In retrospect, years later, my father said: "I knew the moment Michael told me that this was it. That he was gone. He would not come home." He'd lost the argument and his first-born son.

This past week, I read in the paper an obituary for Nicholas Manoukian, 22, of Lathrup Village, who died in Iraq on Saturday, Oct. 21. He was on his second tour in Iraq when the Humvee he was riding in drove over a bomb. In the photo, he is dark-haired and handsome, with his arm around his girlfriend, Danielle, whom he married last July.
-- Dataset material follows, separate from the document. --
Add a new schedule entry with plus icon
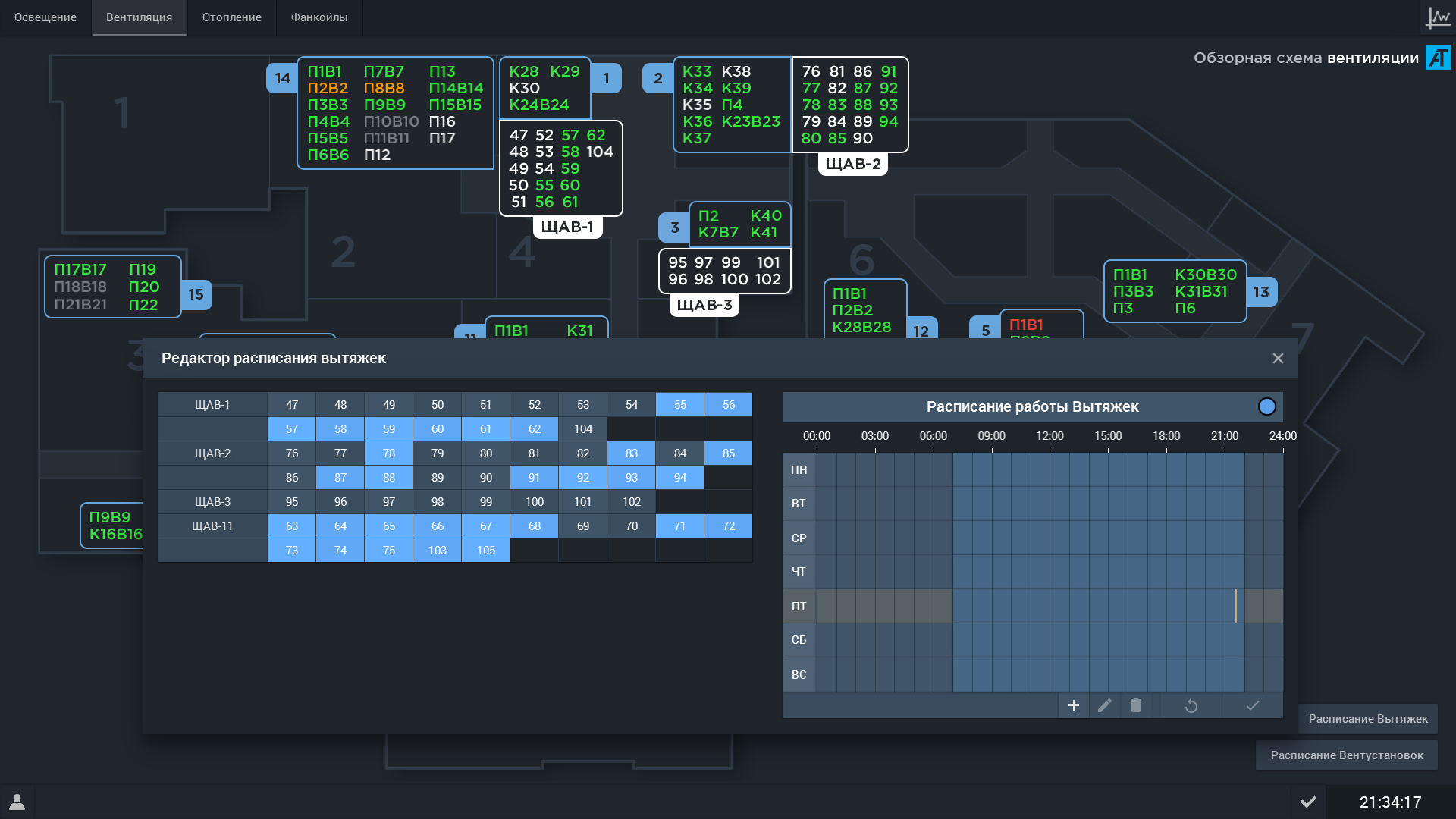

Manoukian was one of at least 103 U.S. soldiers who died in Iraq in October. It's the biggest monthly total since January 2005, when 107 were killed.

When the toll of the battlefield comes to your doorstep, the numbers of casualties are never just numbers. Rather, they are searing losses multiplied.

In effect, what happened to me, to my parents, to my brothers, to our extended family and Mike's friends, happened 103 times across this country last month alone.

Since the U.S.-led invasion in March 2003, families in more than 2,800 homes have seen uniformed servicemen walk up their sidewalks to deliver tragic news.

The parallels between Vietnam and Iraq are often drawn and refuted, depending on political view. All I know is that Vietnam was a war waged to stifle the influence of Soviet-sponsored communism. It was a war that most of us didn't want and ultimately a war we didn't win -- all at a cost of 58,000 lives.

Iraq is a war waged in the president's words as a "central front on terror." It is a war that, at present, the majority of us do not want, and a war at this point, so ideological that victory is ill-defined, especially for those who believe the war was ill-conceived to begin with.

In its simplest terms, winning a war means justifying the gain against the loss of life. And the problem with war is you can't predict casualties.

In the aftermath of Vietnam, Robert McNamara, the secretary of defense under Presidents Kennedy and Johnson, admitted to bungled opportunities, bad decisions and regret. His hindsight is our collective national shame. For 58,000 reasons.

My father's fear was that when history played itself out, lives like my brother Michael's would be lost in vain. Surely many parents of soldiers lost in Iraq share the same haunting fear.

My brother's name appears on Section 39 west, Line 23, of the Vietnam War Memorial. I am proud of my brother's sacrifice, his courage, bravery and honor. I cannot say, however, that his death was justified by any gain.